The green-white-pink tricolour exists in Canadian heraldry. Its trice is present in the flag of the St. John's Fire Department. It also appears on the crest on some escutcheons or armorial bearings portrayed in the Public Register of Arms, Flags and Badges of Canada. The tricolour had a resurgence in the province, particularly in the city of St. John's, and there was a popular movement to petition the province to give the flag official status. Premier Danny Williams announced in late 2005 that he would consider opening debate on the matter, and that he personally preferred the tricolour, but an informal poll commissioned in October 2005 by Williams showed that only 25% of Newfoundlanders supported adopting the tricolour - with cost and the feeling that the colour pink would not be appropriate for the provincial flag being cited as the most popular reasons for rejection. The majority of support for the "Pink, White and Green" came from St. John's and surrounding Irish Shore area.

==Poem==
The following poem, entitled The Flag of Newfoundland written by Roman Catholic Archbishop Michael F. Howley in 1902 to support acceptance of the tricolour as an official flag for Newfoundland. The poem was proposed as an alternative national anthem to Sir Charles Cavendish Boyle's Ode to Newfoundland. It is the first known reference to the "Pink, White and Green" flag as being the flag of Newfoundland and marks the first designation of the pink panel as representing the "rose of England". In another attempt to gain acceptance of the PWG as a flag for Newfoundland, sheet music composed by E.R. Krippner for the Ode to Newfoundland was published with the Union Jack and the PWG tricolour on the cover.

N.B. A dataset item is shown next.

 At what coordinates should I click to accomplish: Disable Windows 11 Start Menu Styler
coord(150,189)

However, music composed later by Sir Hubert Parry was chosen by Boyle and is the music used with the Ode to Newfoundland to this day.
 1.The pink, the rose of England shows,
   The green St. Patrick's emblem, bright
   While in between, the spotless sheen
   Of St. Andrew's cross displays the white.

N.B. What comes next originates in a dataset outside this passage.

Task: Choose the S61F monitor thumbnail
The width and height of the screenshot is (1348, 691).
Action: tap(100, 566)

 2.Then hail the pink, the white, the green,
   Our patriot flag, long may it stand.
   Our sirelands twine, their emblems trine
   To form the flag of Newfoundland.
 3.What'er betide our Ocean Bride
   That nestles 'midst Atlantic's foam,
   Still far and wide we'll raise with pride
   A native flag, o'er hearth and home.
 4.Should e'er the hand of fate demand
   Some future change in our career;
   We ne'er will yield on flood or field
   The flag we honour and revere!
 5.Fling out the flag o'er creek and cragg;
   Pink, white and green, so fair, so grand.

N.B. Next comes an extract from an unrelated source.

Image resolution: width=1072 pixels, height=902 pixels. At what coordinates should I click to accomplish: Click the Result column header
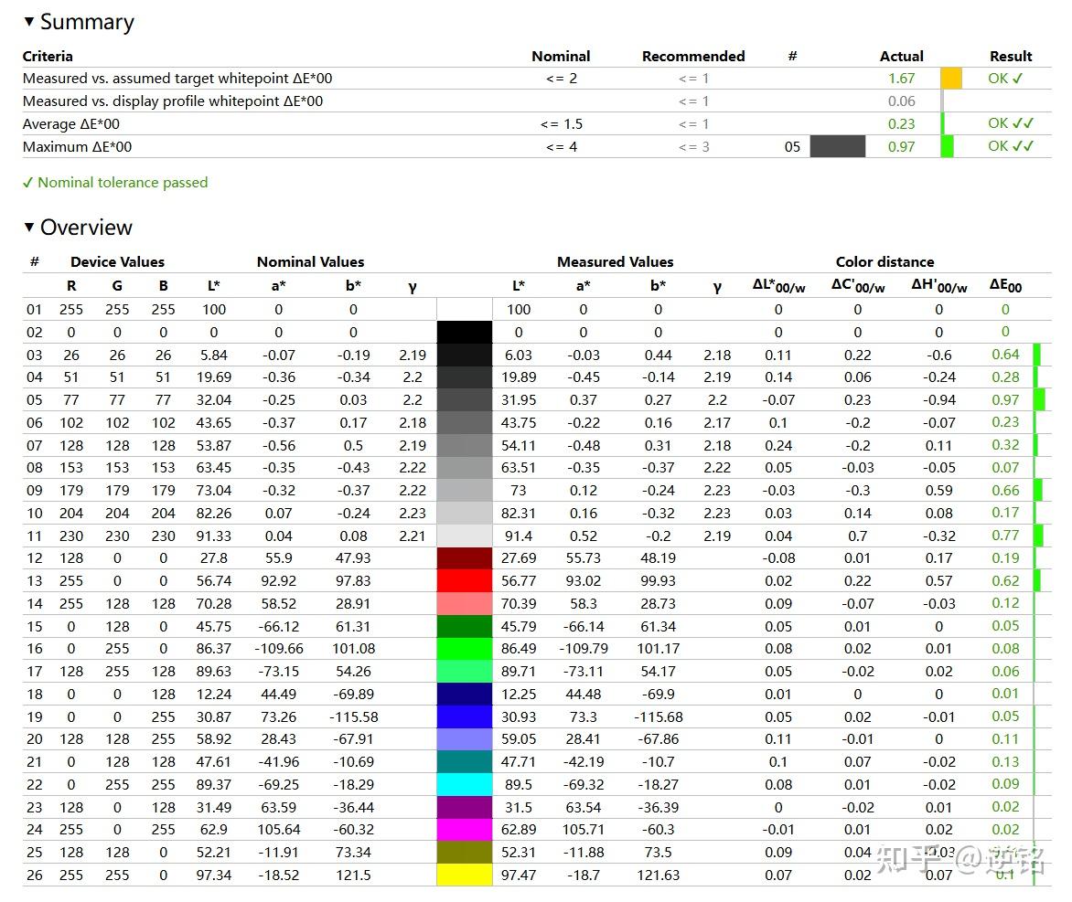pos(1011,56)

   Long may it sway, o'er bight and bay,
   Around the shores of Newfoundland.
The poem has since been rearranged as a song and recorded or performed by Newfoundland artists. One such case is that of Newfoundland Irish folk band Shanneyganock's "Flag of Newfoundland" released in 2006. The lyrics and music along with their recording may be found on the GEST Songs Of Newfoundland And Labrador website.

== In popular culture ==

Beyond the aforementioned poem, the Newfoundland Tricolour is mentioned in songs and popular media. In the Tarahan song "Rebel Ship", which speaks about working towards an independent Republic of Newfoundland, it is stated that Newfoundland will only be free under "Fleming's Flag", ie the tricolour, and calls to raise "Pink, White and Green".